Juvenile Probation and Parole
The Maryland Department of Juvenile Justice (DJJ) under the state Executive Branch, is responsible for a number of programs, including juvenile probation and aftercare supervision.
Case managers (probation officers) are employed by the DJJs Division of Community Justice and provide juvenile probation and aftercare supervision.
Case managers do not carry a firearm. The Departments Standards of Conduct and Disciplinary Process that became effective August 31, 2000, strictly prohibits the possession or use of firearms by any employee of the Department while on duty (Standard number 2.26 Use of Firearms).
They are not classified as peace officers, nor do they have the power to arrest.
There are some contractual private companies which provide juvenile supervision services.
Adult Probation and Parole
Within the Executive Branch of state government, Department of Public Safety and Correctional Services, Division of Probation and Parole are responsible for adult probation and parole services.

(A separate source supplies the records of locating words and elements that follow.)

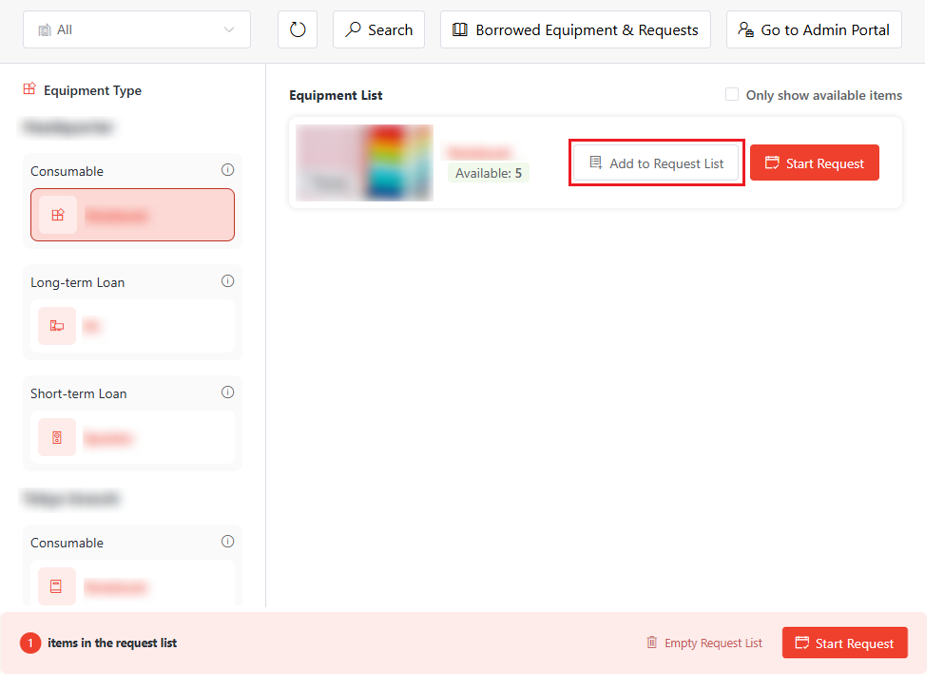Screen dimensions: 927x674
Task: Select the Long-term Loan equipment icon
Action: tap(57, 326)
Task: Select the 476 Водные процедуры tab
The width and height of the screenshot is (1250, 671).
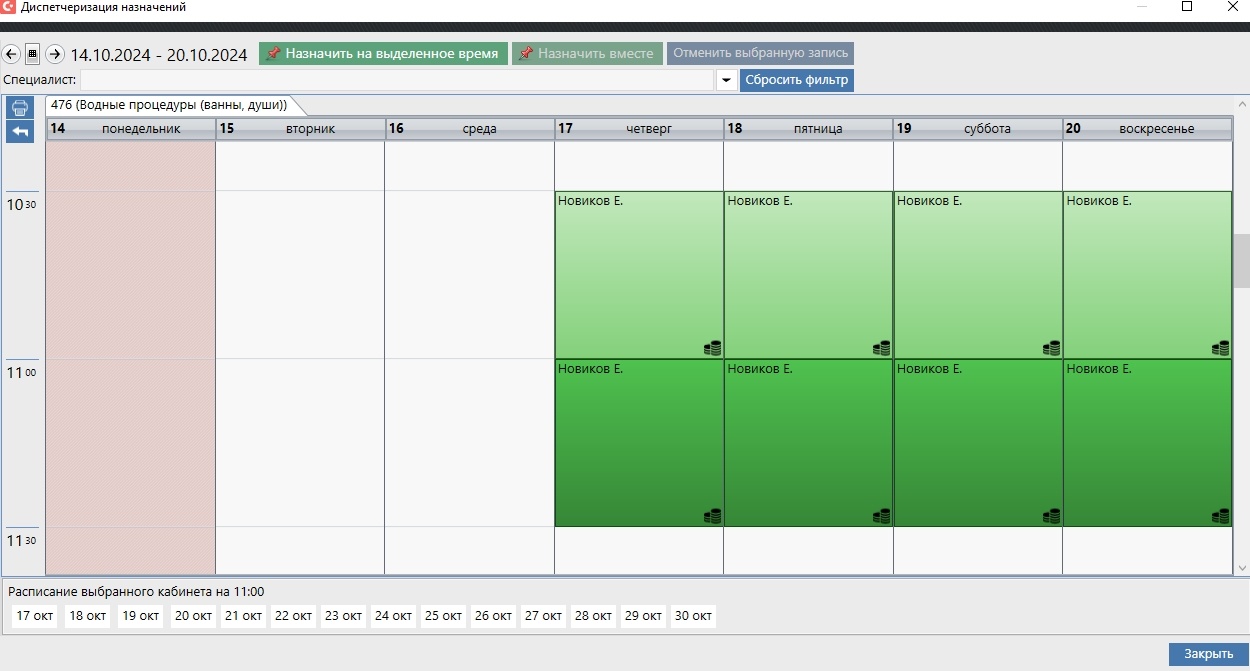Action: click(x=169, y=105)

Generally, Marylands probation and parole agents do not carry a firearm, are not classified as peace officers and do not have the power to arrest. The Director is empowered with the authority to designate certain employees with the powers of arrest over parole violators and to carry firearms. In Maryland, an individual must have a license to own a firearm and a permit to carry. These are issued by the Maryland State Police. Agents, like other Marylanders, may apply for and obtain a license to own a handgun. To get a carry permit, one must give a good and substantial reason. The Maryland State Police will not issue a carry permit to an agent solely based upon their job assignment without a letter from the Director of Parole and Probation endorsing the application. It has been the practice of the Division to not issue such letters.
It is mandatory for warrant apprehension officers to carry a firearm. Warrant apprehension officers serve parole retake warrants. They do not supervise a caseload. The employees so designated by the Director must meet the same minimum training qualifications required by the Maryland Police Training Commission for police officers. These officers are required to proficiently complete the training and must re-qualify annually with their state issued firearm.
The standard issued firearm is a double action .40 caliber. The agency provides ammunition.
At the time of the survey, it was not under consideration to allow other probation and parole officers to carry a firearm.
There are no private companies providing adult probation or parole supervision. There are about a dozen private companies that provide electronic home monitoring services for probationers.